Article.
-- Start --

# Text analysis



## jbionic2010

The text is taken from here
http://langmedia.fivecolleges.edu/fileuploads/ctalk_transcripts/tu_education_n2e.pdf

There is English translation in the bottom part of the pdf file, and video for the text:
http://langmedia.fivecolleges.edu/fileuploads/videos/ct_videos/tu_education_n2e.mp4

I have a couple of questions about the highlighted parts
https://photos.app.goo.gl/54A5YzBblvCKZgGT2

1. At first, I thought <çocuklarının> relates to the word <eğitimlerini>, both constitute <İsim tamlamaları>, however the order of words is changed by some reason, which makes it look bizarre. Then I realized the very last affix -i in <eğitimlerini> looks more like accusative case, whereas the possessive affix <leri>-theirs stands before it. So it is not likely that the 2 words belong to the same <İsim tamlamaları>. Then my question is why <eğitimlerini> has the accusative affix -i in the end and what word the genitive case of <çocuklarının> relates to?

2. What causes <öğrencilere> to take the locative affix -e in the end? Is this because of the context <yemek sağlanabilmekte>, which makes it translate to <so {the very affordable food} could be provided to the students>?


----------



## Rallino

This is spoken language, where the syntax is much more flexible. In "normal" written language, the sentence would be: _Çocuklarının o zamana kadar olan eğitimlerini bedava olarak karşılayabilirler.
_
As for your 2nd question; yes, your translation looks correct.
_
_


----------



## jbionic2010

So the accusative case of eğitimlerini is caused by transitive properties of  karsilayabilirler as usual..


----------



## Rallino

As usual.

-- End --

Objective 1. Translate this sentence from the Turkish grammar thread into Spanish: "This is spoken language, where the syntax is much more flexible."
Objective 2. Extend the Turkish grammar thread past its final reply.

Dataset excerpts.
-- Start --

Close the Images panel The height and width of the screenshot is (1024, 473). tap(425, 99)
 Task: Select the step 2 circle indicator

-- End --
-- Start --

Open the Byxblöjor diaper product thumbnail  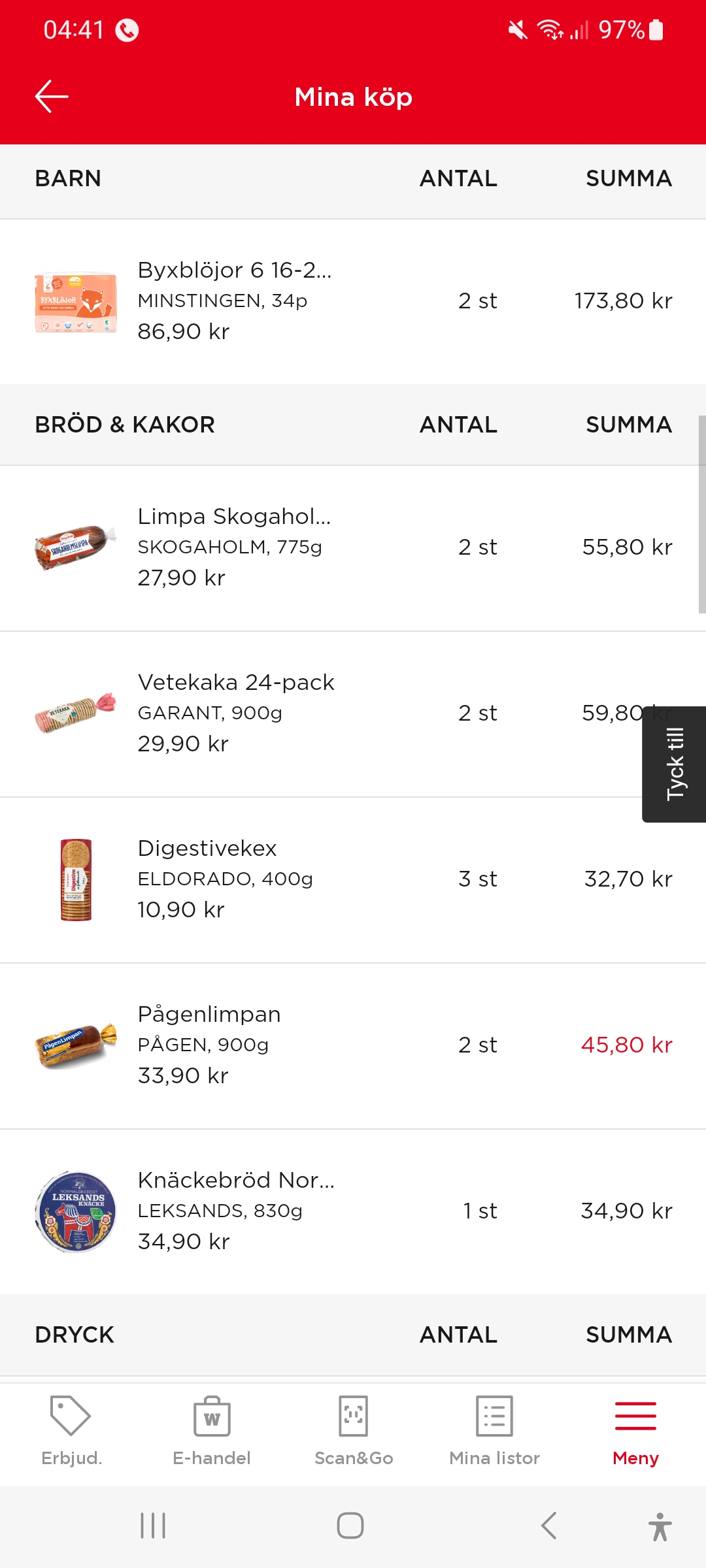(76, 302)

-- End --

Output 1. Este es lenguaje hablado, en el que la sintaxis es mucho más flexible.

Output 2.
----------



## analeeh

Rallino said:


> This is spoken language, where the syntax is much more flexible. In "normal" written language, the sentence would be: _Çocuklarının o zamana kadar olan eğitimlerini bedava olarak karşılayabilirler._



Does the _ı_ in _çocuklar-ı-nın_ refer to Turkey? And who is the subject of the verb? Is it the children or is there an understood 'parents' or 'people' somewhere.

I have to admit I'm fairly used to spoken syntax and this one still surprised me.


----------



## Rallino

It refers to vatandaşlar in the previous sentence.


----------



## analeeh

Thanks!


----------



## jbionic2010

Rallino said:


> It refers to vatandaşlar in the previous sentence.



??? I thought _çocuklar-ı-nın_ refers to eğitimlerini as <children's education> that <they can get refunded = karşılayabilirler>  <freely = bedava şekilde> <till then = o zamana kadar = i.e. till university years>


----------



## analeeh

The _nin _marks that this is the possessor referred to in _eğitimleri_. The _i_ is another thing entirely. _karşılamak_ is not passive, it's active (= can meet the costs of or provide for). So I think it translates as 'they (Turkish citizens) can provide for their children's education up until that time for free'.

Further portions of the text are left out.